One would assume Bogut only cares about titles at this point. If so, it really comes down to the Cavs and the Warriors (who he could return to, via a loophole in the CBA). So, what will it be? Reunion or revenge?
Jose Calderon
Age: 35
Last Good Season: 2013–14
Calderon’s last “great” year is probably 2011–12, when he averaged double-digit points per game and nearly nine assists for the Raptors. He spent the first seven and a half years of his career in Toronto. But in 2013–14, the then-32-year-old played in 81 of 82 games for Dallas, averaging 30.5 minutes a contest while shooting 46 percent from the field overall and 45 percent from behind the arc. That’s almost as impressive as owning a pig farm.
How Much Can He Help?
At the expense of guard Briante Weber, who had signed multiple 10-day contracts with Golden State, all reports indicate that Calderon will be a Warrior. The Warriors have gone from needing size at the start of the season to needing guards. But Calderon? He’s averaged only 12 minutes per game in Los Angeles, and the Lakers are 17.8 points per 100 possessions worse when he’s on the court. Calderon is likely just there to fill minutes, but that’s neither Warriors-like, nor good.
I, for one, cannot wait until we get basketball Twitter shouting into the void about how the Warriors have Steph and Shaun Livingston and, somehow, Calderon is still out there in the second quarter of a playoff game. Calderon could be Steve Kerr’s bench muse, filling the role Leandro Barbosa played last season.
Brandon Jennings
Age: 27
Last Good Season: 2013–14/TBD?
The youngest of this bunch, Jennings could still have his best basketball in front of him. The eighth-year guard was waived by the Knicks and freed from the clutches of the triangle offense, which apparently, he wasn’t good enough for.
2013–14 was the last season Jennings played 80 games or more. In Detroit, he took a rather lofty 14 shots per game, with only 15.5 points per contest to show for it, but he also had his highest assist-per-game number of his career (7.6) for a Pistons team that couldn’t even win 30 games.
How Much Can He Help?
Jennings was born to shoot, but he wasn’t born to be a starting point guard. If reports are true that the Wizards covet him, he’s likely going to flourish as one of their key bench scorers. After getting Bojan Bogdanovic in a very “meh” trade, getting Jennings might even be a better move.
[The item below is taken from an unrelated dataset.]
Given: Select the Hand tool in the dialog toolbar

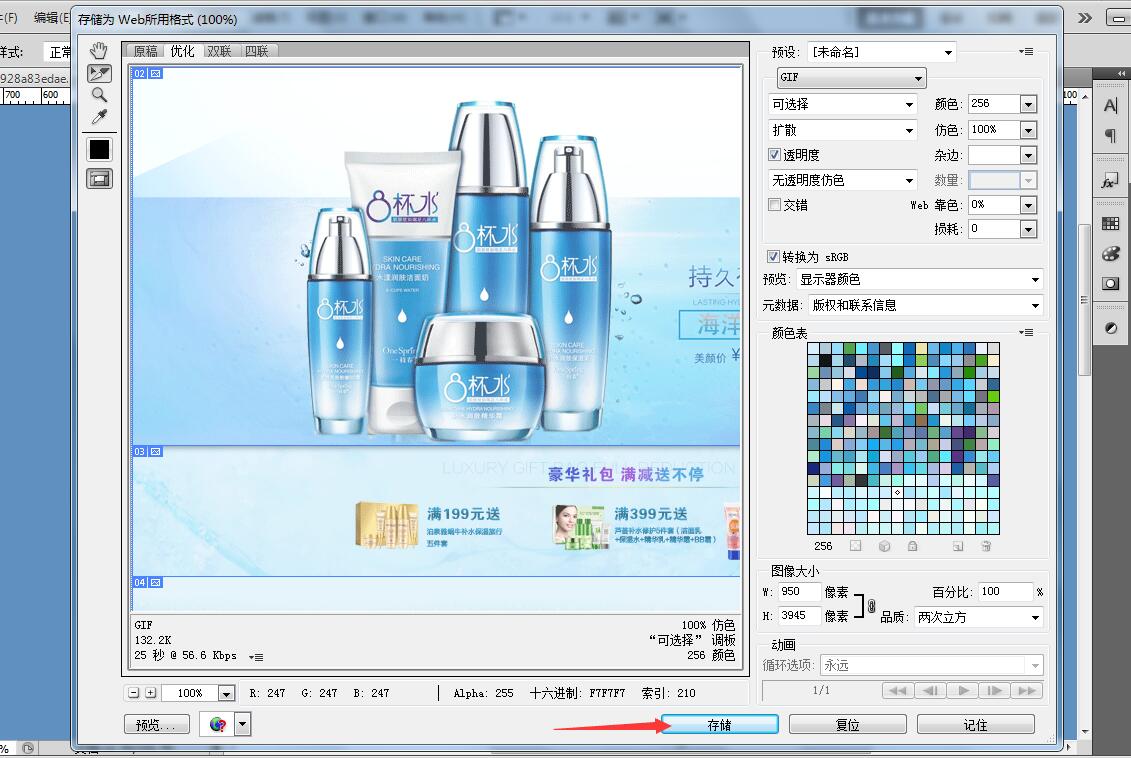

He’ll likely frustrate Washingtonians with his shoddy shot selection but could he liven up your Twitter timeline, explode for 30, and win you a playoff game? It’s a question tempting enough to make you willing to take the risk for the sake of an answer.
An earlier version of this piece incorrectly stated that the Lakers were 17.8 points per possession worse with Jose Calderon on the court; the correct stat is 17.8 points per 100 possessions.